**TO DO**
Take the records below from their first line to the line with "Penghubung KY (1077, 456)", and restate those lines word for word.

Data entries
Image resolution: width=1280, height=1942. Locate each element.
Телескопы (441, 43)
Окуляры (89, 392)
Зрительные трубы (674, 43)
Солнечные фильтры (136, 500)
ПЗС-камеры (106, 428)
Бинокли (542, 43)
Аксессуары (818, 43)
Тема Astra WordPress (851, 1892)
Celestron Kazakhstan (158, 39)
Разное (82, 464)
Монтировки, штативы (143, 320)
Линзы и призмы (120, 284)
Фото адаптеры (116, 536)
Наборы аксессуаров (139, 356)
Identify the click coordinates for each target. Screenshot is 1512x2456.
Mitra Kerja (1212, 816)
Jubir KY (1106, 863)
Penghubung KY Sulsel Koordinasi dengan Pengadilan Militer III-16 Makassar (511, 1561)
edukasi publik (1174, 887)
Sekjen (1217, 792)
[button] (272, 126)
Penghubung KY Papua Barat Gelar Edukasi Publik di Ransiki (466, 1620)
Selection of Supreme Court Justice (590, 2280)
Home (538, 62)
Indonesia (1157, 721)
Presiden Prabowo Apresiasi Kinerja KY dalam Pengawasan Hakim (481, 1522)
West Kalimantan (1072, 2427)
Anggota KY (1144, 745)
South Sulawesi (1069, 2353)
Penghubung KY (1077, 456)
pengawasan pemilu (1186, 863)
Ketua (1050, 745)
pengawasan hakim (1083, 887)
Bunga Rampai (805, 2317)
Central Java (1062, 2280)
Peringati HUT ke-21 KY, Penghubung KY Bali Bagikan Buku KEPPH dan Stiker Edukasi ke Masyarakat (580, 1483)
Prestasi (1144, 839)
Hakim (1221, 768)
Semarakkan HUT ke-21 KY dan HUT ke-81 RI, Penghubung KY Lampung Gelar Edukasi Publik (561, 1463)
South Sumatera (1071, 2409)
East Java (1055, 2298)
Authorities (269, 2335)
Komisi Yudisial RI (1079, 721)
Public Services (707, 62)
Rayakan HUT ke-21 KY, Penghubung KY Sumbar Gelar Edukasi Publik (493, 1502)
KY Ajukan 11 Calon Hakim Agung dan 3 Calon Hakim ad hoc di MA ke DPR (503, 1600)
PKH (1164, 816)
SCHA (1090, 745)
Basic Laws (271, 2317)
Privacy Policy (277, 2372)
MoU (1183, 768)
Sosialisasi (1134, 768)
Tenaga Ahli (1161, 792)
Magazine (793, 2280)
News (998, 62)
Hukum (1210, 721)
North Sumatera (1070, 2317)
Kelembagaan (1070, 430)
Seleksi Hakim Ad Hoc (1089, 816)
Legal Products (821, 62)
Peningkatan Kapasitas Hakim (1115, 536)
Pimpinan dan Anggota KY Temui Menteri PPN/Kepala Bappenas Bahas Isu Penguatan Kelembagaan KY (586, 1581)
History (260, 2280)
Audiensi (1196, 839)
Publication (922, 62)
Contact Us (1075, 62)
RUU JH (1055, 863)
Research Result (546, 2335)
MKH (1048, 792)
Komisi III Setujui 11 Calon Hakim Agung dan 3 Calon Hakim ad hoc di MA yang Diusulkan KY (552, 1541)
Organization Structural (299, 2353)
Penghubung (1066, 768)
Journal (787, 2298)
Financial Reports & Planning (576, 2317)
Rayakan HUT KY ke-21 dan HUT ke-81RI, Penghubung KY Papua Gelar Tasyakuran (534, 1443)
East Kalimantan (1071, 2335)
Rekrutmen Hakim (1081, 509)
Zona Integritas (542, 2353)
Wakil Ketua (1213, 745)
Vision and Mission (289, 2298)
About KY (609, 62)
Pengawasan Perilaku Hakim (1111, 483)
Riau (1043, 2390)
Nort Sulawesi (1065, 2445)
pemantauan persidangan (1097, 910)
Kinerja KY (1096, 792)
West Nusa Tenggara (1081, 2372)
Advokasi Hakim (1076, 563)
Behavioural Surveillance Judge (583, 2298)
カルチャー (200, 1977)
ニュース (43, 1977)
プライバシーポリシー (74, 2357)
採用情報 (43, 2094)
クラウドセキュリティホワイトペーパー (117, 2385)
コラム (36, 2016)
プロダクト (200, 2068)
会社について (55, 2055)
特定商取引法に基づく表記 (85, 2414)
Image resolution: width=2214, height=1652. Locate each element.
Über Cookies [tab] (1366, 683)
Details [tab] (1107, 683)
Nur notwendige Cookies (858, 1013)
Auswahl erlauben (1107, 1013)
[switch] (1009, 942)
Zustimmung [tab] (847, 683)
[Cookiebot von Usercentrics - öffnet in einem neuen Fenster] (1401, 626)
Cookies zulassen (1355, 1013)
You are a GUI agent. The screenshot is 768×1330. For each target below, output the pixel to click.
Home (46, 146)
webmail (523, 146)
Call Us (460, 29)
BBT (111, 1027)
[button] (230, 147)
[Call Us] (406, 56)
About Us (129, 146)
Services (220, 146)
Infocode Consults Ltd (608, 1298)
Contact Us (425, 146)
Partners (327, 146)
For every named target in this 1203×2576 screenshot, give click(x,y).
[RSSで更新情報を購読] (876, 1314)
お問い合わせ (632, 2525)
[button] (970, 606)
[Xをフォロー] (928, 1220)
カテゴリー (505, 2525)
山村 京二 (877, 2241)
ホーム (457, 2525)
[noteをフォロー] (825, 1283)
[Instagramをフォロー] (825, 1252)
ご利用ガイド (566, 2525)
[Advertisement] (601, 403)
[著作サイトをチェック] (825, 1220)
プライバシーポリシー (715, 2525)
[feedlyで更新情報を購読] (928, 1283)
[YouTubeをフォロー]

**COMPLETED TASK**
Image resolution: width=1280, height=1942. Locate each element.
Телескопы (441, 43)
Окуляры (89, 392)
Зрительные трубы (674, 43)
Солнечные фильтры (136, 500)
ПЗС-камеры (106, 428)
Бинокли (542, 43)
Аксессуары (818, 43)
Тема Astra WordPress (851, 1892)
Celestron Kazakhstan (158, 39)
Разное (82, 464)
Монтировки, штативы (143, 320)
Линзы и призмы (120, 284)
Фото адаптеры (116, 536)
Наборы аксессуаров (139, 356)
Identify the click coordinates for each target. Screenshot is 1512x2456.
Mitra Kerja (1212, 816)
Jubir KY (1106, 863)
Penghubung KY Sulsel Koordinasi dengan Pengadilan Militer III-16 Makassar (511, 1561)
edukasi publik (1174, 887)
Sekjen (1217, 792)
[button] (272, 126)
Penghubung KY Papua Barat Gelar Edukasi Publik di Ransiki (466, 1620)
Selection of Supreme Court Justice (590, 2280)
Home (538, 62)
Indonesia (1157, 721)
Presiden Prabowo Apresiasi Kinerja KY dalam Pengawasan Hakim (481, 1522)
West Kalimantan (1072, 2427)
Anggota KY (1144, 745)
South Sulawesi (1069, 2353)
Penghubung KY (1077, 456)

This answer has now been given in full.